The new politics requires ethics because politics without ethics has become management, propaganda, or identity war. Pakistan knows this too well. Its public life is full of administrative language, religious accusation, national security speech, class contempt, dynastic performance, and masculine grievance. Almost every major question is displaced before it can become moral: poverty becomes discipline, censorship becomes stability, patriarchy becomes culture, violence becomes necessity, corruption becomes realism, despair becomes personal failure.

Philosophy returns because people sense that official languages do not tell the truth. They want another grammar. They want to ask what justice means when the law is weak; what freedom means when speech is dangerous; what faith means when religion polices thought; what masculinity means when men feel powerful in speech and powerless in life; what education means when it produces credentials without formation; what Pakistan means when history is taught as obedience.

Many online philosophy channels deepen confusion. Some launder reactionary politics through intellectual vocabulary. Some make thought more authoritarian by dressing certainty in the language of depth. But the appetite indicts the institutions that failed them. People do not search so desperately for words of judgment when school, university, media, mosque, family, and state have done their work.

The old elite answer to this search is contempt. It mocks the YouTube listener, the Urdu autodidact, the overexcited young man with Nietzsche on his screen, the girl watching feminist commentary in secret, the religious student trying to reconcile physics and revelation, the ex-Muslim testing forbidden thoughts through anonymous channels. This contempt misses the point. The boom does not prove that Pakistan has suddenly become philosophical. It proves that philosophy was withheld too long, then returned through a medium built for attention capture. The task now is to distinguish inquiry from performance, judgment from appetite, and vernacular access from new forms of authority.

Naqvi’s word lets us name the central stake. Sanjeedgi is not intensity. Pakistan has enough intensity: passionate speech, injured pride, denunciation, prophecy, grievance, moral heat. Sanjeedgi asks for something rarer: the capacity to remain with a difficult question without turning it too quickly into identity, insult, certainty, or performance.

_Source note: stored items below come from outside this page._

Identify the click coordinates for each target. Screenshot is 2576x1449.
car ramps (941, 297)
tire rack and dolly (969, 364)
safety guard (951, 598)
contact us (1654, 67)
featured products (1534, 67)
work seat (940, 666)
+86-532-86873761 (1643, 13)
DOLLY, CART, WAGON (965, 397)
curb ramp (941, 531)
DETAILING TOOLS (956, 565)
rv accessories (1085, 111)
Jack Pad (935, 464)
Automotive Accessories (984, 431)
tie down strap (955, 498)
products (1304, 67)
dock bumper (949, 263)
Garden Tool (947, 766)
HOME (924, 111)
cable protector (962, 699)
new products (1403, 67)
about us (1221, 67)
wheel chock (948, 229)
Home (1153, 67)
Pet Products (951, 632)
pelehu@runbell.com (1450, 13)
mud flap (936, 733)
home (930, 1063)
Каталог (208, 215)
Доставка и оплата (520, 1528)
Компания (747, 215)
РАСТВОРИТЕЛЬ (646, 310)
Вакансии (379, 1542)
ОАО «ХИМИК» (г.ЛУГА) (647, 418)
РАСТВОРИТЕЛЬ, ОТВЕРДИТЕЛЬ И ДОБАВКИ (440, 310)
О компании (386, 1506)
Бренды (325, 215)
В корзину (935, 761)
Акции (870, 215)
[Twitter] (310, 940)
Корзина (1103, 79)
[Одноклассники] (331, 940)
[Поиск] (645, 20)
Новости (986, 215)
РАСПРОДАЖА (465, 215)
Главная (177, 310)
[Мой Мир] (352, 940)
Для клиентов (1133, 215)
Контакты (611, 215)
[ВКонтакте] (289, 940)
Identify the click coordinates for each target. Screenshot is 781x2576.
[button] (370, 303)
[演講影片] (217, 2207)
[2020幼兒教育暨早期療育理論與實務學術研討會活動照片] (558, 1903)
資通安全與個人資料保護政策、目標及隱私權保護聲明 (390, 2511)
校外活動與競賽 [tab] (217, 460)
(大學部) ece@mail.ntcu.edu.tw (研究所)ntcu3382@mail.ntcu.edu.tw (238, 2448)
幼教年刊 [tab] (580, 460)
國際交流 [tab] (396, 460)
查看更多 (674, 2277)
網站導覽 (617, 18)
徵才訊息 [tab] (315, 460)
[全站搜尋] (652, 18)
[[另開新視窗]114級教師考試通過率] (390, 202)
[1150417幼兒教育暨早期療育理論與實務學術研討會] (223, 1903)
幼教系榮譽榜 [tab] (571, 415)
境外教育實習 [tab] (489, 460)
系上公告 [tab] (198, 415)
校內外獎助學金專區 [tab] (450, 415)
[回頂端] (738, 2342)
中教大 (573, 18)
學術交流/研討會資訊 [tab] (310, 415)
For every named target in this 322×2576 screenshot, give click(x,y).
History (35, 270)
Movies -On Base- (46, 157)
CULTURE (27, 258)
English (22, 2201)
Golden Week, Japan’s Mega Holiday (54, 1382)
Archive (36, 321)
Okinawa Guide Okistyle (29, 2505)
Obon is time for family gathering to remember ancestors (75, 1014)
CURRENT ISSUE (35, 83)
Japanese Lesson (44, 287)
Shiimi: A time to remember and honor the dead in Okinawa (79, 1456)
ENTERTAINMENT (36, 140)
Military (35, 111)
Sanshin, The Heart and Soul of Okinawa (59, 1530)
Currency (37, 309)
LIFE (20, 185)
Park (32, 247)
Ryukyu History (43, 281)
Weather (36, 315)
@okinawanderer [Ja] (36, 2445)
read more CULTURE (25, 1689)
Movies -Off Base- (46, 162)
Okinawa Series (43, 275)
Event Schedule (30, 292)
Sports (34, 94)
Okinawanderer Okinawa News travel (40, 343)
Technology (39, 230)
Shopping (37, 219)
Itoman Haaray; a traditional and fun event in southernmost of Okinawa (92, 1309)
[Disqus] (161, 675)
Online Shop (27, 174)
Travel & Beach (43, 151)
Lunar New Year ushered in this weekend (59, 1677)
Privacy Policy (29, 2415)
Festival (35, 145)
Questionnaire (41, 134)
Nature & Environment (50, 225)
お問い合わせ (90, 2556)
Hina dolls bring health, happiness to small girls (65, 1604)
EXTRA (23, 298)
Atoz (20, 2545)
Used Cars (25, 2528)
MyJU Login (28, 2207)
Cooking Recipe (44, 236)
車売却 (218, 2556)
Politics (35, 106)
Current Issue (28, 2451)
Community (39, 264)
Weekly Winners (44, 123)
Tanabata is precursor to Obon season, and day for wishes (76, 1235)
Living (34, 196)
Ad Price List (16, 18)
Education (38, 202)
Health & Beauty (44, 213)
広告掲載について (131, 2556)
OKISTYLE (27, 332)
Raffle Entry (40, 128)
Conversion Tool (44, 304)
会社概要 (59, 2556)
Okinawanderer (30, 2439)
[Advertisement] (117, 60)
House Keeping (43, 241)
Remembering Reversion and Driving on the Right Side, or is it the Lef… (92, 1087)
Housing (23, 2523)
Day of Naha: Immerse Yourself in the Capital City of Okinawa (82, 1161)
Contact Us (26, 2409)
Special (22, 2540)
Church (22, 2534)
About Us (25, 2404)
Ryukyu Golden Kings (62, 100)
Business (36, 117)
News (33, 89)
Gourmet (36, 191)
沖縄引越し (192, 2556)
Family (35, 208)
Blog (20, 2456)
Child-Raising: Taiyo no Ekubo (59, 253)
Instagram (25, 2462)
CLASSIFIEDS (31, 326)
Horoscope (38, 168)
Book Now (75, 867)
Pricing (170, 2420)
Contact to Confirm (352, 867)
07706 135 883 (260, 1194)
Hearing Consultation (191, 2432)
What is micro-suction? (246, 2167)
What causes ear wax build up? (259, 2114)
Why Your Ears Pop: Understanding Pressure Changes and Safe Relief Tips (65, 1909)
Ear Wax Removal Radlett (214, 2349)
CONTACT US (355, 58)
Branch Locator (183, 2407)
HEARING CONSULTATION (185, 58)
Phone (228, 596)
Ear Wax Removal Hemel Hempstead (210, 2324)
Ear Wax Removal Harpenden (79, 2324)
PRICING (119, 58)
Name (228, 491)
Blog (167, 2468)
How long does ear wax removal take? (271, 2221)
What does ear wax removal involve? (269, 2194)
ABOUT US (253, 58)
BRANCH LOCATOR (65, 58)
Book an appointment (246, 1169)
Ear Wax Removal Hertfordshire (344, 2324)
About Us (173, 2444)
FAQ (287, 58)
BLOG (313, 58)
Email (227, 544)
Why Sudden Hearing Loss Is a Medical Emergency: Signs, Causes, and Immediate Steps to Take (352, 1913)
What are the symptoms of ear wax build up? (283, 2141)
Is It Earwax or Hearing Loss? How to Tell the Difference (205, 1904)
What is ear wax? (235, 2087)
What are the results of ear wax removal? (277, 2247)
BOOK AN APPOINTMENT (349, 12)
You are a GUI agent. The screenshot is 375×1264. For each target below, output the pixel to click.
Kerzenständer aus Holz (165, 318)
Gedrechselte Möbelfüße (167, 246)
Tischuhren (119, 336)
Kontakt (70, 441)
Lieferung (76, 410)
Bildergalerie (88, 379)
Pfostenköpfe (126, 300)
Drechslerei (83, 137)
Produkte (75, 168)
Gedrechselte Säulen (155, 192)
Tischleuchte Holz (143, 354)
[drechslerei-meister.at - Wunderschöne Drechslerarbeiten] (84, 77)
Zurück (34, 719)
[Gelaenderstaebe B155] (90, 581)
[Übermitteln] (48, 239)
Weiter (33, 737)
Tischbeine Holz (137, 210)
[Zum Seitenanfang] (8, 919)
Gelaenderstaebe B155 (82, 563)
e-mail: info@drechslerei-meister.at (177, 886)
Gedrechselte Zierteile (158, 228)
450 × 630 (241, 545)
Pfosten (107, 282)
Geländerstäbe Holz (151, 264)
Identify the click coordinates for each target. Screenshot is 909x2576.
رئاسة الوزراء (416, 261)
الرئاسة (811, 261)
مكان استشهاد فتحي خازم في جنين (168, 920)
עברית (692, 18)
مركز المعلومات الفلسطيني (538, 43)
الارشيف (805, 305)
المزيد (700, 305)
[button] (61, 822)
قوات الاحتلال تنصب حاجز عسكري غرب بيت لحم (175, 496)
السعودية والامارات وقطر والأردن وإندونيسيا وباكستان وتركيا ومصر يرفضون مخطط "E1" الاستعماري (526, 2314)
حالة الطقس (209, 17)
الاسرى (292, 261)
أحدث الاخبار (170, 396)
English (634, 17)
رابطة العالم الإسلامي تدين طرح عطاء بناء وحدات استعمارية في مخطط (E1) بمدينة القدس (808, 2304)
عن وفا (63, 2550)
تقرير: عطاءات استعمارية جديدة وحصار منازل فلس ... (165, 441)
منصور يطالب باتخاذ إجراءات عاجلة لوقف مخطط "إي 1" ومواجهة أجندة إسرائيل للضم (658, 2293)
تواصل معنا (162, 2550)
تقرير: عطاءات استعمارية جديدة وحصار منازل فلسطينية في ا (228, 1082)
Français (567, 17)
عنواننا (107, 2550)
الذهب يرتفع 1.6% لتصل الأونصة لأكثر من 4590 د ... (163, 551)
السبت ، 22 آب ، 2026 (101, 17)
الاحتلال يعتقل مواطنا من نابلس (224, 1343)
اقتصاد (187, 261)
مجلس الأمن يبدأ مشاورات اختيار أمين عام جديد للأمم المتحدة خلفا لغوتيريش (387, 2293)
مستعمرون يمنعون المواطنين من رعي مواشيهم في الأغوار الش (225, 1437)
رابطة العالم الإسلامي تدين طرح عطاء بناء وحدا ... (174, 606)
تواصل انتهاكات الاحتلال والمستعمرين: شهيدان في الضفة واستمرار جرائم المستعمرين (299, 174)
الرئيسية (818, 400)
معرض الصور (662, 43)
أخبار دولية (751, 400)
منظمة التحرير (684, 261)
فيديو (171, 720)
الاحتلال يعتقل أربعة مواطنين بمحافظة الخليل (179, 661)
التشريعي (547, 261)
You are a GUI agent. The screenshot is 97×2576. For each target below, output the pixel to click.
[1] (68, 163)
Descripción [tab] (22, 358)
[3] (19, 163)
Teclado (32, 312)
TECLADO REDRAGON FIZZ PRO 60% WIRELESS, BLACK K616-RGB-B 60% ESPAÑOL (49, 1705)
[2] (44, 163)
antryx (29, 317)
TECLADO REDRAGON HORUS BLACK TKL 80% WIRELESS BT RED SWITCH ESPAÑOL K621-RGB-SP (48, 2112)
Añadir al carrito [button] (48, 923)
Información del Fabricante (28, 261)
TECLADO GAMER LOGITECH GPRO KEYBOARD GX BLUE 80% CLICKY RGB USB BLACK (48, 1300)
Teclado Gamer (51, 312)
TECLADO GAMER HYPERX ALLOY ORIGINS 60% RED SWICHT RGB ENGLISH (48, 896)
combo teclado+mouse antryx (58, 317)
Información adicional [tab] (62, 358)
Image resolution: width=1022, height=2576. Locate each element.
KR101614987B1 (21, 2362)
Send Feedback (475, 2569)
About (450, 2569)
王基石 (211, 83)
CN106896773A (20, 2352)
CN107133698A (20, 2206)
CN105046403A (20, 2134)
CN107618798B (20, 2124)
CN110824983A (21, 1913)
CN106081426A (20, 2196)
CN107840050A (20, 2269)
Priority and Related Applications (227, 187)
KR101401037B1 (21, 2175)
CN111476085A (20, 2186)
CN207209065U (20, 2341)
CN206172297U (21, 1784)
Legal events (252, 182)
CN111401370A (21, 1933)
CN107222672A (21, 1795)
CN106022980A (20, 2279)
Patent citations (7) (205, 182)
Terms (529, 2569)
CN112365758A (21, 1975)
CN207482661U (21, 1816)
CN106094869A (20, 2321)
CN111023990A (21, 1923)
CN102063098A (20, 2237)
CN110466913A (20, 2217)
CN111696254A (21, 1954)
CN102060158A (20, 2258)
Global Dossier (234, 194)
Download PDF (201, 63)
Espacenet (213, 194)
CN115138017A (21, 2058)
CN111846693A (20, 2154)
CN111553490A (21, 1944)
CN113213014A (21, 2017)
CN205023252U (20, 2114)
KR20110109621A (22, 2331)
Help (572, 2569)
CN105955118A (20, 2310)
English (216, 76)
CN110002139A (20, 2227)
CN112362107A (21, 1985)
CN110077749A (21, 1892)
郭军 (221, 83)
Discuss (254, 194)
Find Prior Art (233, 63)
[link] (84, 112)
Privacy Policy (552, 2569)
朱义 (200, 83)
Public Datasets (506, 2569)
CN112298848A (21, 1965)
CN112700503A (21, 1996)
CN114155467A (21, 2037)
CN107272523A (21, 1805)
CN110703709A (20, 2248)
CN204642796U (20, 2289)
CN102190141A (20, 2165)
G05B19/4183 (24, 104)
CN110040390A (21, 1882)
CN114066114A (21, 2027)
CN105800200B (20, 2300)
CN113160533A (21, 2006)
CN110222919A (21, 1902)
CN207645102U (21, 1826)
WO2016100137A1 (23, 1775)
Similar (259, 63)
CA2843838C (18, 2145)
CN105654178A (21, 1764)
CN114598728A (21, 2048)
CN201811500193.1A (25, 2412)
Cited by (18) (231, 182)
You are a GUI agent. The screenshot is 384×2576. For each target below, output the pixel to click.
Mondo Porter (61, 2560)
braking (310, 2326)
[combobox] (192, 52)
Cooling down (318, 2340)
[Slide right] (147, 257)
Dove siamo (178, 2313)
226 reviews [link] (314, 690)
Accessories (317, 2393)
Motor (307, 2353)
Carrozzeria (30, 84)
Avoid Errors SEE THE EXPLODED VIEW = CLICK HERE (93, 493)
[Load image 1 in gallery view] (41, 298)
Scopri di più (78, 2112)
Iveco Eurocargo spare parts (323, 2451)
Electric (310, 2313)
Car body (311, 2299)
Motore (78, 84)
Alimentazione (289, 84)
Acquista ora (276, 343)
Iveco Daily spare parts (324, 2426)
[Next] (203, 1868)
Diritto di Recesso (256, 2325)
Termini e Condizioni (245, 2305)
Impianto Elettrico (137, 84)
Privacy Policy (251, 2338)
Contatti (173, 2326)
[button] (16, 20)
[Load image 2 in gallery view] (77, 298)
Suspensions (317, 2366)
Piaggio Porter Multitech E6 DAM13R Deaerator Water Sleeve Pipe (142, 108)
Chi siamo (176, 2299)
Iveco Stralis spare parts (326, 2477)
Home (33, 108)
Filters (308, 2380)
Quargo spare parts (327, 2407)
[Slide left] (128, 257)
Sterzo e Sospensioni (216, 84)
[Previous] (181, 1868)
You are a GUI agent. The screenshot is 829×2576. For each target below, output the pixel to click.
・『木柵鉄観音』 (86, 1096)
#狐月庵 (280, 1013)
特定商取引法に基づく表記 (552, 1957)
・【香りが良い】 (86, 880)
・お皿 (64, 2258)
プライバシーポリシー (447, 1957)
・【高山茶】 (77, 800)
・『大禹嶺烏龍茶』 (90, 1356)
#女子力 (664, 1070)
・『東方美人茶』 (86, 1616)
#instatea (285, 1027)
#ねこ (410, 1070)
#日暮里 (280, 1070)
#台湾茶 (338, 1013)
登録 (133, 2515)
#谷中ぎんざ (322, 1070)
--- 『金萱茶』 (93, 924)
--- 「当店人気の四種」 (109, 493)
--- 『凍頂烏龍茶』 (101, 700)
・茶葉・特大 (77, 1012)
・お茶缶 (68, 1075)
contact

That is why his graduation speech exceeds the occasion. It offers vocabulary for a generational search. The young are not simply asking for more content. They are asking for form. They want a way to order disillusionment without surrendering to cynicism.

Falsafa has gone viral because thought was evicted from the institutions meant to house it. In its place we now have a vernacular counter-university: alive, uneven, vain, serious, fraudulent, necessary. Pakistan is not witnessing philosophy as fashion. It is witnessing the return of seriousness through an unserious medium. That should unsettle universities, clerics, liberals, leftists, and English-speaking elites alike. A generation went looking for thought where it could find it. The question now is whether that search can become judgment, or whether the platform will teach it to love the sound of certainty more than the labour of thought.